*Records for this exercise*
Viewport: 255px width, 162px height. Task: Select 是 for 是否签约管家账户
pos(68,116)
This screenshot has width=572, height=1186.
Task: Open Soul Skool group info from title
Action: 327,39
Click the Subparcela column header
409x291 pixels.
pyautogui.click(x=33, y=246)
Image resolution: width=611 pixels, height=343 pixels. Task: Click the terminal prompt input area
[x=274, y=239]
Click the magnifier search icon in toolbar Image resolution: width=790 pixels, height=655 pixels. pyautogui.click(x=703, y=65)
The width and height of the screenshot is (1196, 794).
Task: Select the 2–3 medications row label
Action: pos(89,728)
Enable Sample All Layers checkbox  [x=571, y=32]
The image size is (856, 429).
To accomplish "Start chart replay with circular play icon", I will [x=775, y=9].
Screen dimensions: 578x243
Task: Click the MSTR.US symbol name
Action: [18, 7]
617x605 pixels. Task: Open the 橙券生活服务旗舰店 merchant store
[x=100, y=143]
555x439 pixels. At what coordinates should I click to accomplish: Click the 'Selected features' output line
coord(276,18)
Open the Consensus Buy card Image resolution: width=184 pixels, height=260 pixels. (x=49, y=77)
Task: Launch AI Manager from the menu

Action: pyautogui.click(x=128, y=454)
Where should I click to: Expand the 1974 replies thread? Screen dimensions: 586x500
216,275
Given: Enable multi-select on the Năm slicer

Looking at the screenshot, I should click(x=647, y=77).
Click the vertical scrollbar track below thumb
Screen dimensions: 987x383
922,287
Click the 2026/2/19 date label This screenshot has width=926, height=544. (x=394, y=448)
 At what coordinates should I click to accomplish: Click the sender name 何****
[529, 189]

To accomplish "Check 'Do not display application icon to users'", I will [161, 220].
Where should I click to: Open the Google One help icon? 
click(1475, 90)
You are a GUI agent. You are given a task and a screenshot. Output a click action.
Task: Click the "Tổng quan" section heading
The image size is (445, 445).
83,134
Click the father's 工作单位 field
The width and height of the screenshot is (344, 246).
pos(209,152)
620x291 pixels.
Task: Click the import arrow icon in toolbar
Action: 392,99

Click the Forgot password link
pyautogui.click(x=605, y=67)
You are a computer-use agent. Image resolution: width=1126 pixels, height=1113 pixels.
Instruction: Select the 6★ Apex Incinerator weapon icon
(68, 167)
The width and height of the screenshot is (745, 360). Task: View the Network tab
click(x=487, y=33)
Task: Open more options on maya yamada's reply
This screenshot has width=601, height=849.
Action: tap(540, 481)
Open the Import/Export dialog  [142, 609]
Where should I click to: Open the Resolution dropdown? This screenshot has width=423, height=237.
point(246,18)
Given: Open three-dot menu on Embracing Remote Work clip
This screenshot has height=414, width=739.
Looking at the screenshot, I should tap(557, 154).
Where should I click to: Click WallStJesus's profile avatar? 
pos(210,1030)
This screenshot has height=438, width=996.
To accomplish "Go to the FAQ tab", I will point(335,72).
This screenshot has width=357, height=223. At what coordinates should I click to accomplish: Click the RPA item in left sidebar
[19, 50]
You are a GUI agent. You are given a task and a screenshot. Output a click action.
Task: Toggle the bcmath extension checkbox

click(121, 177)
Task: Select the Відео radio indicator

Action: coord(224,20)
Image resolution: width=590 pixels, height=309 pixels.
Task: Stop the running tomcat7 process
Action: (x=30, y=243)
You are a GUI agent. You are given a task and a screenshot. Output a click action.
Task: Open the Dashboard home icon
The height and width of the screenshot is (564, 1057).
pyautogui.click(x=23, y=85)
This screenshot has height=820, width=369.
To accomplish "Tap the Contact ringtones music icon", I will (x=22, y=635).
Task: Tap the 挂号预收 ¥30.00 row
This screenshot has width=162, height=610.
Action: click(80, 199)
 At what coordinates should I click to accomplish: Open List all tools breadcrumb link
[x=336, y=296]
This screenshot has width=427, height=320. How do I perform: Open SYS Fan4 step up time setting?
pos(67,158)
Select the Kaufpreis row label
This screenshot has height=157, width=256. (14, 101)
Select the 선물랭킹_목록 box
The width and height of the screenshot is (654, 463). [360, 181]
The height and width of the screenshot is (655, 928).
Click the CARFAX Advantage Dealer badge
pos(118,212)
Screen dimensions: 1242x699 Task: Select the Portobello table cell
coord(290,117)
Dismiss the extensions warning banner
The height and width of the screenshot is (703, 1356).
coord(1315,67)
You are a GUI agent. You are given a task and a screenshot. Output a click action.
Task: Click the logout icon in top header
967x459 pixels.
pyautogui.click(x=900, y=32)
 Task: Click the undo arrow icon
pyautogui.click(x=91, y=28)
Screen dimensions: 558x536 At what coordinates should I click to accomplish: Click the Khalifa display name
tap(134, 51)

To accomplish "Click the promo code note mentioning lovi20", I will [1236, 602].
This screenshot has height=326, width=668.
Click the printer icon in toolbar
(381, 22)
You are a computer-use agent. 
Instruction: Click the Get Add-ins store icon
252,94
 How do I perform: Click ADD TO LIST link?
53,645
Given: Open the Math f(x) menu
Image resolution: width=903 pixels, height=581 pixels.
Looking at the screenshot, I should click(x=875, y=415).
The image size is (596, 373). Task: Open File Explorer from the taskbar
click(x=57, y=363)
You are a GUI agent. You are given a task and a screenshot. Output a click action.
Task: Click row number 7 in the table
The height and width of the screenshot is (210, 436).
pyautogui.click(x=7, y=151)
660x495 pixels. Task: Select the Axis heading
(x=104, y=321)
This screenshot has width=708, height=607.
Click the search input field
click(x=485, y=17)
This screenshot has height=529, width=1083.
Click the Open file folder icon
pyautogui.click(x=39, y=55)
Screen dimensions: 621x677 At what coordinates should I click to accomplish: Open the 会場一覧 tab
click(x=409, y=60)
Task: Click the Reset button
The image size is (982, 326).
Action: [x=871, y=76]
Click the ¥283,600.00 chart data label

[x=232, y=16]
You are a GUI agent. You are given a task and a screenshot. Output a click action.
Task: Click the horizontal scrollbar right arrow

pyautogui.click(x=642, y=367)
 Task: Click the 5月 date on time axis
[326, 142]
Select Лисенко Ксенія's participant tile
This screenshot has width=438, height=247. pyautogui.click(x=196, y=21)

*Exercise brief*
An exact copy of every record above is required.

*Solution to the exercise*
Viewport: 255px width, 162px height. Task: Select 是 for 是否签约管家账户
pos(68,116)
This screenshot has width=572, height=1186.
Task: Open Soul Skool group info from title
Action: 327,39
Click the Subparcela column header
409x291 pixels.
pyautogui.click(x=33, y=246)
Image resolution: width=611 pixels, height=343 pixels. Task: Click the terminal prompt input area
[x=274, y=239]
Click the magnifier search icon in toolbar Image resolution: width=790 pixels, height=655 pixels. pyautogui.click(x=703, y=65)
The width and height of the screenshot is (1196, 794).
Task: Select the 2–3 medications row label
Action: pos(89,728)
Enable Sample All Layers checkbox  [x=571, y=32]
The image size is (856, 429).
To accomplish "Start chart replay with circular play icon", I will [x=775, y=9].
Screen dimensions: 578x243
Task: Click the MSTR.US symbol name
Action: [18, 7]
617x605 pixels. Task: Open the 橙券生活服务旗舰店 merchant store
[x=100, y=143]
555x439 pixels. At what coordinates should I click to accomplish: Click the 'Selected features' output line
coord(276,18)
Open the Consensus Buy card Image resolution: width=184 pixels, height=260 pixels. (x=49, y=77)
Task: Launch AI Manager from the menu

Action: pyautogui.click(x=128, y=454)
Where should I click to: Expand the 1974 replies thread? Screen dimensions: 586x500
216,275
Given: Enable multi-select on the Năm slicer

Looking at the screenshot, I should click(x=647, y=77).
Click the vertical scrollbar track below thumb
Screen dimensions: 987x383
922,287
Click the 2026/2/19 date label This screenshot has width=926, height=544. (x=394, y=448)
 At what coordinates should I click to accomplish: Click the sender name 何****
[529, 189]

To accomplish "Check 'Do not display application icon to users'", I will [161, 220].
Where should I click to: Open the Google One help icon? 
click(1475, 90)
You are a GUI agent. You are given a task and a screenshot. Output a click action.
Task: Click the "Tổng quan" section heading
The image size is (445, 445).
83,134
Click the father's 工作单位 field
The width and height of the screenshot is (344, 246).
pos(209,152)
620x291 pixels.
Task: Click the import arrow icon in toolbar
Action: 392,99

Click the Forgot password link
pyautogui.click(x=605, y=67)
You are a computer-use agent. Image resolution: width=1126 pixels, height=1113 pixels.
Instruction: Select the 6★ Apex Incinerator weapon icon
(68, 167)
The width and height of the screenshot is (745, 360). Task: View the Network tab
click(x=487, y=33)
Task: Open more options on maya yamada's reply
This screenshot has width=601, height=849.
Action: tap(540, 481)
Open the Import/Export dialog  [142, 609]
Where should I click to: Open the Resolution dropdown? This screenshot has width=423, height=237.
point(246,18)
Given: Open three-dot menu on Embracing Remote Work clip
This screenshot has height=414, width=739.
Looking at the screenshot, I should tap(557, 154).
Where should I click to: Click WallStJesus's profile avatar? 
pos(210,1030)
This screenshot has height=438, width=996.
To accomplish "Go to the FAQ tab", I will point(335,72).
This screenshot has width=357, height=223. At what coordinates should I click to accomplish: Click the RPA item in left sidebar
[19, 50]
You are a GUI agent. You are given a task and a screenshot. Output a click action.
Task: Toggle the bcmath extension checkbox

click(121, 177)
Task: Select the Відео radio indicator

Action: coord(224,20)
Image resolution: width=590 pixels, height=309 pixels.
Task: Stop the running tomcat7 process
Action: (x=30, y=243)
You are a GUI agent. You are given a task and a screenshot. Output a click action.
Task: Open the Dashboard home icon
The height and width of the screenshot is (564, 1057).
pyautogui.click(x=23, y=85)
This screenshot has height=820, width=369.
To accomplish "Tap the Contact ringtones music icon", I will (x=22, y=635).
Task: Tap the 挂号预收 ¥30.00 row
This screenshot has width=162, height=610.
Action: click(80, 199)
 At what coordinates should I click to accomplish: Open List all tools breadcrumb link
[x=336, y=296]
This screenshot has width=427, height=320. How do I perform: Open SYS Fan4 step up time setting?
pos(67,158)
Select the Kaufpreis row label
This screenshot has height=157, width=256. (14, 101)
Select the 선물랭킹_목록 box
The width and height of the screenshot is (654, 463). [360, 181]
The height and width of the screenshot is (655, 928).
Click the CARFAX Advantage Dealer badge
pos(118,212)
Screen dimensions: 1242x699 Task: Select the Portobello table cell
coord(290,117)
Dismiss the extensions warning banner
The height and width of the screenshot is (703, 1356).
coord(1315,67)
You are a GUI agent. You are given a task and a screenshot. Output a click action.
Task: Click the logout icon in top header
967x459 pixels.
pyautogui.click(x=900, y=32)
 Task: Click the undo arrow icon
pyautogui.click(x=91, y=28)
Screen dimensions: 558x536 At what coordinates should I click to accomplish: Click the Khalifa display name
tap(134, 51)

To accomplish "Click the promo code note mentioning lovi20", I will [1236, 602].
This screenshot has height=326, width=668.
Click the printer icon in toolbar
(381, 22)
You are a computer-use agent. 
Instruction: Click the Get Add-ins store icon
252,94
 How do I perform: Click ADD TO LIST link?
53,645
Given: Open the Math f(x) menu
Image resolution: width=903 pixels, height=581 pixels.
Looking at the screenshot, I should click(x=875, y=415).
The image size is (596, 373). Task: Open File Explorer from the taskbar
click(x=57, y=363)
You are a GUI agent. You are given a task and a screenshot. Output a click action.
Task: Click row number 7 in the table
The height and width of the screenshot is (210, 436).
pyautogui.click(x=7, y=151)
660x495 pixels. Task: Select the Axis heading
(x=104, y=321)
This screenshot has width=708, height=607.
Click the search input field
click(x=485, y=17)
This screenshot has height=529, width=1083.
Click the Open file folder icon
pyautogui.click(x=39, y=55)
Screen dimensions: 621x677 At what coordinates should I click to accomplish: Open the 会場一覧 tab
click(x=409, y=60)
Task: Click the Reset button
The image size is (982, 326).
Action: [x=871, y=76]
Click the ¥283,600.00 chart data label

[x=232, y=16]
You are a GUI agent. You are given a task and a screenshot. Output a click action.
Task: Click the horizontal scrollbar right arrow

pyautogui.click(x=642, y=367)
 Task: Click the 5月 date on time axis
[326, 142]
Select Лисенко Ксенія's participant tile
This screenshot has width=438, height=247. pyautogui.click(x=196, y=21)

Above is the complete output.